** Provided records follows **

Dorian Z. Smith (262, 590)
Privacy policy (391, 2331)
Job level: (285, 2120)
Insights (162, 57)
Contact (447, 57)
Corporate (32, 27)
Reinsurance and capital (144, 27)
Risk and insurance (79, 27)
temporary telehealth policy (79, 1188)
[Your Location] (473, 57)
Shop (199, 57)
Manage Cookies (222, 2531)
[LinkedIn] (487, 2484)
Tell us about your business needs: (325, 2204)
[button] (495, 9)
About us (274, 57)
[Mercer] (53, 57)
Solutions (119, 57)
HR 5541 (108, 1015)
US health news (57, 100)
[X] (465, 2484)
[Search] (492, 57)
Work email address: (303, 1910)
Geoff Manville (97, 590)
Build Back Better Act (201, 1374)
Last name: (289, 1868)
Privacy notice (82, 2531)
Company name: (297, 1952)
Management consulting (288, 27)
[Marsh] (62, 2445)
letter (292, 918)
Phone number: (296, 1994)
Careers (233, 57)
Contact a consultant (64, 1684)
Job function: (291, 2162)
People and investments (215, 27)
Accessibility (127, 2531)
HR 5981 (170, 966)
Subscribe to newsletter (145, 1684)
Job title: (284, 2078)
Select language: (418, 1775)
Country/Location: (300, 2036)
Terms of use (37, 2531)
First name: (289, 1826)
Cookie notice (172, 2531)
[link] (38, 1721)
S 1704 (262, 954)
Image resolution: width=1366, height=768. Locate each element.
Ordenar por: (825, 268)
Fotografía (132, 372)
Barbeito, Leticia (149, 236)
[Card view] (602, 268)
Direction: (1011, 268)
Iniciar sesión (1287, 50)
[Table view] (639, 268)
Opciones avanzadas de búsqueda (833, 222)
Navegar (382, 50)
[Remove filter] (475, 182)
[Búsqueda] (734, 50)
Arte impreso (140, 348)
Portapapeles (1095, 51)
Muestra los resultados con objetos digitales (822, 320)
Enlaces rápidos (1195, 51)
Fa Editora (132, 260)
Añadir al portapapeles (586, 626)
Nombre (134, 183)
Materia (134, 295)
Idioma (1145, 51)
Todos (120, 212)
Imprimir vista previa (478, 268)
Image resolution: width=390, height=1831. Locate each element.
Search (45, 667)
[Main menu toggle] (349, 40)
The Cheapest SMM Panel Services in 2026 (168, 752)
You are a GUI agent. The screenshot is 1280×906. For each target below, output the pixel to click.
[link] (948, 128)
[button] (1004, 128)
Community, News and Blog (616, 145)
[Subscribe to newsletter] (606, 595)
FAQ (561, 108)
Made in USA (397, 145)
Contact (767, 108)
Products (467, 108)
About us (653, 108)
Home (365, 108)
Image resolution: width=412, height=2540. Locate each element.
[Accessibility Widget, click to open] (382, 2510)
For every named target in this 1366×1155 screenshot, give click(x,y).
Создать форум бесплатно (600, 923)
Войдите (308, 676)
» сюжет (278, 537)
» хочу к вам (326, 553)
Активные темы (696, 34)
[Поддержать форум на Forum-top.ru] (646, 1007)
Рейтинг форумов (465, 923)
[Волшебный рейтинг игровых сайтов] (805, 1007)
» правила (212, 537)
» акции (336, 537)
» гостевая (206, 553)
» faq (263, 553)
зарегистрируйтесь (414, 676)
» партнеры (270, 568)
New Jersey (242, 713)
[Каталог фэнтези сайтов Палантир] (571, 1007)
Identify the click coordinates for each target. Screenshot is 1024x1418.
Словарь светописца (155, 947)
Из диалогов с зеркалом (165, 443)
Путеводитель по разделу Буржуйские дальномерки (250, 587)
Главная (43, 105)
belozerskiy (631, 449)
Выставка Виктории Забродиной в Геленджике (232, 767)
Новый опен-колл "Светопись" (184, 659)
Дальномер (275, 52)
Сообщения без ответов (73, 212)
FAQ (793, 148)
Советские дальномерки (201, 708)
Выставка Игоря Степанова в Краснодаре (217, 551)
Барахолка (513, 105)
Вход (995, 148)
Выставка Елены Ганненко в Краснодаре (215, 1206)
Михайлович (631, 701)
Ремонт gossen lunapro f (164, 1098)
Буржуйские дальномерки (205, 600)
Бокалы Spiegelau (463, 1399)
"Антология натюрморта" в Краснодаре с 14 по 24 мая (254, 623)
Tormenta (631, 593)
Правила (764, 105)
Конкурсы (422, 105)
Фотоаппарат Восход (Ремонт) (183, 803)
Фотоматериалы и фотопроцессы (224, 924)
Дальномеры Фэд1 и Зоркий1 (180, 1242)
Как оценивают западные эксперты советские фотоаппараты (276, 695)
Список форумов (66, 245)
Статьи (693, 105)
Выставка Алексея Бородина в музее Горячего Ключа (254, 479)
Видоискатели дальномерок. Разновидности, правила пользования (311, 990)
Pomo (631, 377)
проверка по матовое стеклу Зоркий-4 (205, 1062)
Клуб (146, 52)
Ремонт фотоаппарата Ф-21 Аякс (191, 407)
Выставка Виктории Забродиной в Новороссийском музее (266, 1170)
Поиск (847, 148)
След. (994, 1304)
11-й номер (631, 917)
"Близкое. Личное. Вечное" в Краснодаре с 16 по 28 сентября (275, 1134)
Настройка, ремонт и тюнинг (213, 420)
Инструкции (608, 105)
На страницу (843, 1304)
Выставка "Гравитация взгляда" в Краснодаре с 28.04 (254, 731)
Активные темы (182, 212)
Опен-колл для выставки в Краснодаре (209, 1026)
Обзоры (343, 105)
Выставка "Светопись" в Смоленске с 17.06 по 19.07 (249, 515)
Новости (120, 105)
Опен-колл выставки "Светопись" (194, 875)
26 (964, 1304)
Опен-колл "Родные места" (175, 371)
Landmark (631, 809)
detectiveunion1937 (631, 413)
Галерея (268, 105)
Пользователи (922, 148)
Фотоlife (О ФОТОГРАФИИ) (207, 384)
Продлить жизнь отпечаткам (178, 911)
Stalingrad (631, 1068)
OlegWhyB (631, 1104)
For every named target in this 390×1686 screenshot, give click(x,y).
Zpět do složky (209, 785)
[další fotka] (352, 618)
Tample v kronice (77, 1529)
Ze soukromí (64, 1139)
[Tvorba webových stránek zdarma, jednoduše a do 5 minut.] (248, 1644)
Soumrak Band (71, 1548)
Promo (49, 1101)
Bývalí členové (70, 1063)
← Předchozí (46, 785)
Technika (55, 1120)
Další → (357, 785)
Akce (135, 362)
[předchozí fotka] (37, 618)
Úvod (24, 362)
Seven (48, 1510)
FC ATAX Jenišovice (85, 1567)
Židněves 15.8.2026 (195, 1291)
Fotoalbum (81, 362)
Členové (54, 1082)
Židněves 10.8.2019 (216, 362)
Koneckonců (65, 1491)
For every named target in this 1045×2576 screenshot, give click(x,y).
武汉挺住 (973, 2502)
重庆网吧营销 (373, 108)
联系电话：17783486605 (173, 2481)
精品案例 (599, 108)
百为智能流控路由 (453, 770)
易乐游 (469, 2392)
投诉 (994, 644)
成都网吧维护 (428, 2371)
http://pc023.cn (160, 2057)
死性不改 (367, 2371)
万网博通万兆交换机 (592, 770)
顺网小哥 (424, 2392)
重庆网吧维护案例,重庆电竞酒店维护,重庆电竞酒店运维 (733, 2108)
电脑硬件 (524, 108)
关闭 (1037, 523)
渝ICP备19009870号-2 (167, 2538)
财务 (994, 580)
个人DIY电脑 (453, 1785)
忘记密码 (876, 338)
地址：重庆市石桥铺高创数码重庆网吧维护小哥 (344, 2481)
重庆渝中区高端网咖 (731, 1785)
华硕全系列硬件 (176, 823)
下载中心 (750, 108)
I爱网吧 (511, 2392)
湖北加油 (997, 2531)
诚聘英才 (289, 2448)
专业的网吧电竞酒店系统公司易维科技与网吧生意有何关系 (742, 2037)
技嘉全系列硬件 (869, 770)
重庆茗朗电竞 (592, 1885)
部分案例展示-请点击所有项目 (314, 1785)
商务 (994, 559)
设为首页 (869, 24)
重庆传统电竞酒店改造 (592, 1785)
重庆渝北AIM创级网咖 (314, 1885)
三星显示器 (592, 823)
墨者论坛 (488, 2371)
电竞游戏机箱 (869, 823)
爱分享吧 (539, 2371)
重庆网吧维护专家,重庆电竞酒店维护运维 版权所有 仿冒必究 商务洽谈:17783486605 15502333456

** End of Provided records **

== Your instructions ==
Take the records above and return, word for word, only the lines that fall from the line with "Privacy notice (82, 2531)" to the line with "Nombre (134, 183)", both of them included.

== Written response ==
Privacy notice (82, 2531)
Company name: (297, 1952)
Management consulting (288, 27)
[Marsh] (62, 2445)
letter (292, 918)
Phone number: (296, 1994)
Careers (233, 57)
Contact a consultant (64, 1684)
Job function: (291, 2162)
People and investments (215, 27)
Accessibility (127, 2531)
HR 5981 (170, 966)
Subscribe to newsletter (145, 1684)
Job title: (284, 2078)
Select language: (418, 1775)
Country/Location: (300, 2036)
Terms of use (37, 2531)
First name: (289, 1826)
Cookie notice (172, 2531)
[link] (38, 1721)
S 1704 (262, 954)
Image resolution: width=1366, height=768. Locate each element.
Ordenar por: (825, 268)
Fotografía (132, 372)
Barbeito, Leticia (149, 236)
[Card view] (602, 268)
Direction: (1011, 268)
Iniciar sesión (1287, 50)
[Table view] (639, 268)
Opciones avanzadas de búsqueda (833, 222)
Navegar (382, 50)
[Remove filter] (475, 182)
[Búsqueda] (734, 50)
Arte impreso (140, 348)
Portapapeles (1095, 51)
Muestra los resultados con objetos digitales (822, 320)
Enlaces rápidos (1195, 51)
Fa Editora (132, 260)
Añadir al portapapeles (586, 626)
Nombre (134, 183)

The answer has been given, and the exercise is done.